Potensi ekonomi mangrove diperoleh dari tiga sumber utama, yaitu hasil hutan, perikanan estuarin dan pantai, serta wisata alam. Secara ekonomi, hutan mangrove dapat dimanfaatkan kayunya secara lestari untuk bahan bangunan, arang (charcoal) dan bahan baku kertas. Hutan mangrove juga merupakan pemasok larva ikan, udang dan biota laut lainnya.
Permasalahan Hutan Mangrove di Indonesia
Pertambahan penduduk yang demikian cepat terutama di daerah pantai, mengakibatkan adanya perubahan tata guna lahan dan pemanfaatan sumberdaya alam secara berlebihan, hutan mangrove dengan cepat menjadi semakin menipis dan rusak di seluruh daerah tropis.
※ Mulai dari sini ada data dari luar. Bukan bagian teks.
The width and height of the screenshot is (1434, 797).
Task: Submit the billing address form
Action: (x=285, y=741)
Permasalahan utama tentang pengaruh atau tekanan terhadap habitat mangrove bersumber dari keinginan manusia untuk mengkonversi areal hutan mangrove menjadi areal pengembangan perumahan, kegiatan-kegiatan komersial, industri dan pertanian. Selain itu juga, meningkatnya permintaan terhadap produksi kayu menyebabkan eksploitasi berlebihan terhadap hutan mangrove. Kegiatan lain adalah pembukaan tambak-tambak untuk budidaya perairan, yang memberikan kontribusi terbesar bagi pengrusakan mangrove. Dalam situasi seperti ini, habitat dasar dan fungsinya menjadi hilang dan kehilangan ini jauh lebih besar dari nilai penggantinya.
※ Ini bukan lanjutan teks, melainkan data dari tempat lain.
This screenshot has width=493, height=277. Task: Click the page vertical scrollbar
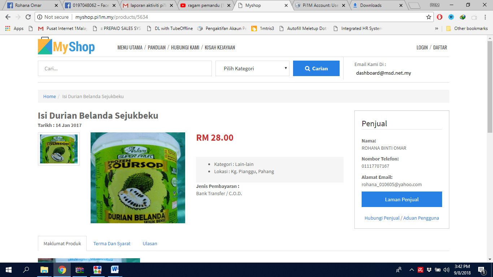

Barangkali, dari semua ancaman yang serius bagi mangrove adalah persepsi di kalangan masyarakat umum dan sebagian besar pegawai pemerintah yang menganggap mangrove merupakan sumberdaya yang kurang berguna yang hanya cocok untuk tempat pembuangan sampah atau dikonversikan untuk keperluan lain. Sebagian besar pendapat untuk mengkonversi mangrove berasal dari pemikiran bahwa lahan mangrove jauh lebih berguna bagi individu, perusahaan dan pemerintah daripada hanya sebagai lahan yang berfungsi secara ekologi. Apabila persepsi keliru tersebut tidak dikoreksi, maka masa depan mangrove Indonesia dan juga di dunia akan menjadi sangat suram.
Rekomendasi Pengelolaan Hutan Mangrove
Mangrove menggambarkan suatu sumber kekayaan dan keanekaragaman kehidupan. Pada suatu negara dimana tekanan penduduk dan ekonomi terhadap zona pantai cukup tinggi, seperti halnya Indonesia, hutan mangrove dikenal sebagai pelindung utama lingkungan pantai dan sumber ekonomi nasional yang sangat berharga.
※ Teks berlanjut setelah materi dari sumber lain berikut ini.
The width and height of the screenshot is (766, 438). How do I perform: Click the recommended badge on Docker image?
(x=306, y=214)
Pada umumnya ada keterbatasan pemahaman tentang nilai dan fungsi mangrove diantara penentu kebijakan dan masyarakat umumnya, dan akibatnya hutan mangrove seringkali dipandang sebagai areal-areal kritis/rusak serta tidak berharga, yang perlu dipakai untuk kegunaan pemanfatan lain yang produktif. Meskipun demikian, nilai hakiki ekosistem mangrove sangat besar dan hanya akan disadari ketika investasi besar diperlukan untuk melindungi pantai dan bangunan-bangunan treatment air, sehingga dilakukan upaya untuk merehabilitasi kembali fungsi alami hutan mangrove.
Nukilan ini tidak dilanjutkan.